▶ [Task]: From the entries below, transcribe exactly the lines between the line holding "Open the Programs menu item" and the line holding "Task: Click Add filter", inclusive; skip all other lines.

[Stored data entries]

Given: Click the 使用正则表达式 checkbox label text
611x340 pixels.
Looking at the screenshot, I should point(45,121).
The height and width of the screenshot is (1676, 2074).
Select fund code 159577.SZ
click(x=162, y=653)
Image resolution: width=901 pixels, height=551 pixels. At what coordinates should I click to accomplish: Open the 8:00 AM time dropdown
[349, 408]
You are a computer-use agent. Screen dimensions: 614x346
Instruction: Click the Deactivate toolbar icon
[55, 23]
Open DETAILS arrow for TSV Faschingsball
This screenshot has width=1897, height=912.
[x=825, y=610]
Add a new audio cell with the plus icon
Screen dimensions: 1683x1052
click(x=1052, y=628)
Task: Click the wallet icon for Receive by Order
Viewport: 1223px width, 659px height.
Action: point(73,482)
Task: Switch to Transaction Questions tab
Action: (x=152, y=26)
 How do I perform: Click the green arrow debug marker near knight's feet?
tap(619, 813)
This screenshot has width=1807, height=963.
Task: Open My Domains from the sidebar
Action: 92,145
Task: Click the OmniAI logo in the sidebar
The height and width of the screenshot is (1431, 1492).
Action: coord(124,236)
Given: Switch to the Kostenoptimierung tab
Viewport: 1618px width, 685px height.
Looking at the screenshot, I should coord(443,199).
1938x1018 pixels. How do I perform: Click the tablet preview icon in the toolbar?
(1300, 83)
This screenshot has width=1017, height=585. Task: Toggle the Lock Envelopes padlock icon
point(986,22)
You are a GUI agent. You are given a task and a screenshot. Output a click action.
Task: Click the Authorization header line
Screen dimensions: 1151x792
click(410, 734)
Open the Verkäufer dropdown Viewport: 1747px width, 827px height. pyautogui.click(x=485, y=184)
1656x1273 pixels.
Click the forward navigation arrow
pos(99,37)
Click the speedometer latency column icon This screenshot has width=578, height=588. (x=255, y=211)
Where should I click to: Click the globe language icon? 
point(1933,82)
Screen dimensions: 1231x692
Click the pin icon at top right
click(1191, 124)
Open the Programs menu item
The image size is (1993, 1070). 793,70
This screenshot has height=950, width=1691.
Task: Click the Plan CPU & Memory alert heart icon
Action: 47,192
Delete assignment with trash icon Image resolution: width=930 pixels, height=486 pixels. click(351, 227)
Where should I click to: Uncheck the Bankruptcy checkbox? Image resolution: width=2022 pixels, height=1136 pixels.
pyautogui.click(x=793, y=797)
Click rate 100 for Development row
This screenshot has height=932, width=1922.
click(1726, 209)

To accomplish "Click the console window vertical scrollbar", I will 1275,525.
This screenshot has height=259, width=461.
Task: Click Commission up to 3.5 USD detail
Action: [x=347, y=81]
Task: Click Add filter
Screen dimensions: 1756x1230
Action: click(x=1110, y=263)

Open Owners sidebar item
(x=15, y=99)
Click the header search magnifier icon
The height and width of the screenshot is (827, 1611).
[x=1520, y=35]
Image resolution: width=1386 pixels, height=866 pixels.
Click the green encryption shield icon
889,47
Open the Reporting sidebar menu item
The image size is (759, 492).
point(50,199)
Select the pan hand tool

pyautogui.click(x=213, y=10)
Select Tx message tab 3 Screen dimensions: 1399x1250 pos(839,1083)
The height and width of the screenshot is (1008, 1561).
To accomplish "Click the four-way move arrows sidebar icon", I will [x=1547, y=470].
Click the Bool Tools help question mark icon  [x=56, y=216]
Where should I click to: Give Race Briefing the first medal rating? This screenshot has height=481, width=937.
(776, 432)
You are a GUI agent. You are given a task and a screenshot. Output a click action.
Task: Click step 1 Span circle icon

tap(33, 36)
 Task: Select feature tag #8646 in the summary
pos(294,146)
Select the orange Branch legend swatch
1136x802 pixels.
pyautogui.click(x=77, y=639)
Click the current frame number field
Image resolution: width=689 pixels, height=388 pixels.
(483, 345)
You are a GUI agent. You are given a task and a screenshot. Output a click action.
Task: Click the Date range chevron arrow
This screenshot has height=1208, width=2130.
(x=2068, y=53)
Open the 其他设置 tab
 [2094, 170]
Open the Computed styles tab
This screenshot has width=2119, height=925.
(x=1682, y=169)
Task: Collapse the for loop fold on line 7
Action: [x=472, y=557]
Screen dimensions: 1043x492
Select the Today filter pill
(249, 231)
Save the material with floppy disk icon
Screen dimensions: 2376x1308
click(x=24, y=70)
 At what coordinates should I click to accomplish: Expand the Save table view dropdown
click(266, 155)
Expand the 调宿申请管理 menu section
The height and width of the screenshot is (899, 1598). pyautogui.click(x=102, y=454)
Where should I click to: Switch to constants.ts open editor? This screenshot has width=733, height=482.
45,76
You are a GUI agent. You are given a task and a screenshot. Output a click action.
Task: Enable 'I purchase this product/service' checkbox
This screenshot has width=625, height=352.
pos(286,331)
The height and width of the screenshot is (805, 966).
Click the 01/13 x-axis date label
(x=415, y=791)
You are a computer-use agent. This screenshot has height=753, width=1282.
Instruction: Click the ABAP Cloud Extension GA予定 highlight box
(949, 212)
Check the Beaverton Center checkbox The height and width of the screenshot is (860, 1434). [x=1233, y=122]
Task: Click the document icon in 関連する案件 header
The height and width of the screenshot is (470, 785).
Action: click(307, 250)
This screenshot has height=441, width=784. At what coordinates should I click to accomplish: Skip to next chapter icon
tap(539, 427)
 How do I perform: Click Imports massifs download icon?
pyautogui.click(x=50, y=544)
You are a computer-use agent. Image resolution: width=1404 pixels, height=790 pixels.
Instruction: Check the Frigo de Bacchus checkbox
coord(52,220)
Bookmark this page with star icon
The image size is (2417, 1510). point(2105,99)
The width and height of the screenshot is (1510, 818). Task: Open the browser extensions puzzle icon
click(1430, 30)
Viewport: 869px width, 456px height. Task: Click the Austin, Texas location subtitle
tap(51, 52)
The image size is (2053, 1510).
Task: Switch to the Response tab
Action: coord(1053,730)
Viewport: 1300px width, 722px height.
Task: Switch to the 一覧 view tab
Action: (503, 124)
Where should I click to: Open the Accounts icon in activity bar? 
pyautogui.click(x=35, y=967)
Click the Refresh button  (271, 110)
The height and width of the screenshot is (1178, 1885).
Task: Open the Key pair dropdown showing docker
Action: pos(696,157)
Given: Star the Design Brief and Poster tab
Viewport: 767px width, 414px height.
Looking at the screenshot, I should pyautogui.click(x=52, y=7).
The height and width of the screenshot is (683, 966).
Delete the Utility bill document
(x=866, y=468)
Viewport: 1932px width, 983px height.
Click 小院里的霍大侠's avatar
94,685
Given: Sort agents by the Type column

▶ [Solution]:
Open the Programs menu item
The image size is (1993, 1070). 793,70
This screenshot has height=950, width=1691.
Task: Click the Plan CPU & Memory alert heart icon
Action: 47,192
Delete assignment with trash icon Image resolution: width=930 pixels, height=486 pixels. click(351, 227)
Where should I click to: Uncheck the Bankruptcy checkbox? Image resolution: width=2022 pixels, height=1136 pixels.
pyautogui.click(x=793, y=797)
Click rate 100 for Development row
This screenshot has height=932, width=1922.
click(1726, 209)

To accomplish "Click the console window vertical scrollbar", I will 1275,525.
This screenshot has height=259, width=461.
Task: Click Commission up to 3.5 USD detail
Action: [x=347, y=81]
Task: Click Add filter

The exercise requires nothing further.